L'acteur maintenant âgé de 43 ans, ancien rappeur et mannequin de Calvin Klein, veut obtenir le pardon officiel pour une attaque à l'endroit de deux Vietnamiens, en 1988. Alors que Thanh Lam sortait de sa voiture avec deux caisses de bières, Mark Wahlberg l'a frappé à la tête avec un bâton de bois d'un mètre et demi, jusqu'à ce qu'il soit inconscient et que le bâton se brise. Il a par la suite demandé l'aide d'un autre Vietnamien pour se cacher, le temps que passe une voiture de police, puis il l'a battu. Le premier homme a été hospitalisé, et Wahlberg s'est retrouvé en prison.

Dans une demande de pardon déposée en novembre devant la commission des libérations conditionnelles, l'acteur reconnaît qu'il était un adolescent délinquant enlisé dans la drogue, l'alcool et de mauvaises fréquentations. Il souligne ensuite que la suite - sa carrière d'acteur et de propriétaire de restaurants, et son implication auprès des jeunes en difficulté - démontrent qu'il a changé.

En décembre, à l'Associated Press, il avait mentionné qu'il s'était excusé à plusieurs reprises et qu'il s'était assuré qu'il avait payé sa dette à la société et réparé ses erreurs.

Selon des documents judiciaires, en 1986, Mark Wahlberg et un groupe d'amis ont harcelé un groupe d'élèves qui quittait la place de Savin Hill, à Boston, dans le quartier Dorchester.
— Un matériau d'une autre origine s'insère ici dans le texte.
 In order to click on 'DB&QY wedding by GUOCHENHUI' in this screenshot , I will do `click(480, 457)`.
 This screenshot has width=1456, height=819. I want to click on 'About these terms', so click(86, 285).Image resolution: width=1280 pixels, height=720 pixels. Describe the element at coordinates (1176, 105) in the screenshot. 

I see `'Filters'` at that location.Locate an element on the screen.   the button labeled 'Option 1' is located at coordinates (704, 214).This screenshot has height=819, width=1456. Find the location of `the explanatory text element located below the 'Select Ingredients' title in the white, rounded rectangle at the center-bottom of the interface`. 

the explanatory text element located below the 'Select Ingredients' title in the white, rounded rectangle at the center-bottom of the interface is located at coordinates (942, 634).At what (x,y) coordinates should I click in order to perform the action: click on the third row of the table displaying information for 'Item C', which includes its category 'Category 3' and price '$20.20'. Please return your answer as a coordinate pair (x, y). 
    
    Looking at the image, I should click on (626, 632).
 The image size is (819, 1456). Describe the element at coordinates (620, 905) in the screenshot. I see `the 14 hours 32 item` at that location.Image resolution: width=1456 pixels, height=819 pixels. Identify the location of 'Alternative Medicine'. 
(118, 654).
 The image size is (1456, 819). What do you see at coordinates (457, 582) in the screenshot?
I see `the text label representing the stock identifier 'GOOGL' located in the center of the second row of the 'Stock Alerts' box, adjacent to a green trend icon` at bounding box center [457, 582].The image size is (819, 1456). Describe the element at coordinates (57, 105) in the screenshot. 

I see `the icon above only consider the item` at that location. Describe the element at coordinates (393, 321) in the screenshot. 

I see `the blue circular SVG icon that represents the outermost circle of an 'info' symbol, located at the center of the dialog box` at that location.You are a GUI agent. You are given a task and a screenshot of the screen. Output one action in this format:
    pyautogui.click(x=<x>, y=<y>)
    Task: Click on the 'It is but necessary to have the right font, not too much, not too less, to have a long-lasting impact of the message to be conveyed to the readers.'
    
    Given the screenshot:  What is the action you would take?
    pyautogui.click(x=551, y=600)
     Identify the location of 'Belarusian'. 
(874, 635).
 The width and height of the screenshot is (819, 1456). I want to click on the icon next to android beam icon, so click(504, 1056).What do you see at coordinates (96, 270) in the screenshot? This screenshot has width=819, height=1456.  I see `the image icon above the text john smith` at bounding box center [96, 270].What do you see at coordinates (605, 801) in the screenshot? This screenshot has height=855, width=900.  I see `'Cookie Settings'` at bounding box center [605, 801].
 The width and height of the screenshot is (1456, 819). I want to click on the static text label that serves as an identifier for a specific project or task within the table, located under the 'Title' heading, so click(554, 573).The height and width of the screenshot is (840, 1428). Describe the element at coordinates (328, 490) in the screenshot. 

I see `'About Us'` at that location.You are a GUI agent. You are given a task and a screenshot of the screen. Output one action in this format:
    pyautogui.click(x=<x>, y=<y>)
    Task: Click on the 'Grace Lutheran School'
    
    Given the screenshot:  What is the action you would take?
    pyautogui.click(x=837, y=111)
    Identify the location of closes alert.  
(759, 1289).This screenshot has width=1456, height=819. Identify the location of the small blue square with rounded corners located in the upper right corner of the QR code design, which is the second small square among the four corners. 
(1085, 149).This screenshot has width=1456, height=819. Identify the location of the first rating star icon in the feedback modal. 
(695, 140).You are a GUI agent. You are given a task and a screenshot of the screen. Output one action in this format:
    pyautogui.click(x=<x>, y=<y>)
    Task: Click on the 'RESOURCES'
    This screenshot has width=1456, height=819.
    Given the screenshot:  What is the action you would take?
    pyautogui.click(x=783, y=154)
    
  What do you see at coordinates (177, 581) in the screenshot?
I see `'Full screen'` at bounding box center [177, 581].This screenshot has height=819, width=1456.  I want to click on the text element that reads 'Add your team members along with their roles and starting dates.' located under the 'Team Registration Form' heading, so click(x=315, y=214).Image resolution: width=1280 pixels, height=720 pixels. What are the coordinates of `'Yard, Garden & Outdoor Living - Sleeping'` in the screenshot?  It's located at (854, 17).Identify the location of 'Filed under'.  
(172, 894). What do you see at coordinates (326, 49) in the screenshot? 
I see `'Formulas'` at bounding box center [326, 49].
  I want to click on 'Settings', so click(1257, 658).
Ce quartier était toujours en proie à de grandes tensions raciales, mais était sous ordonnance de la cour pour intégrer les enfants de diverses cultures dans les écoles.

Les garçons avaient poursuivi les enfants noirs dans les rues en leur lançant des pierres et en les menaçant. Wahlberg avait 15 ans.

Kristyn Atwood faisait partie de ce groupe, et porte toujours une cicatrice. Maintenant âgée de 38 ans, elle ne croit pas qu'il devrait obtenir le pardon.

«Je ne me soucie pas vraiment de qui il est. Ça ne fait pas de lui une exception. Si tu es raciste, tu le seras toujours. Et qu'il veuille effacer cela, je crois que c'est une erreur.»

L'enseignante - blanche - de sa classe lors de l'incident, Mary Belmonte, est plus modérée. «Je crois au pardon. Il était jeune, il était un punk dans les rues difficiles de Boston. Il n'a pas fait ça spécifiquement parce qu'il était un mauvais garçon. Il suivait juste ce que les autres enfants faisaient.»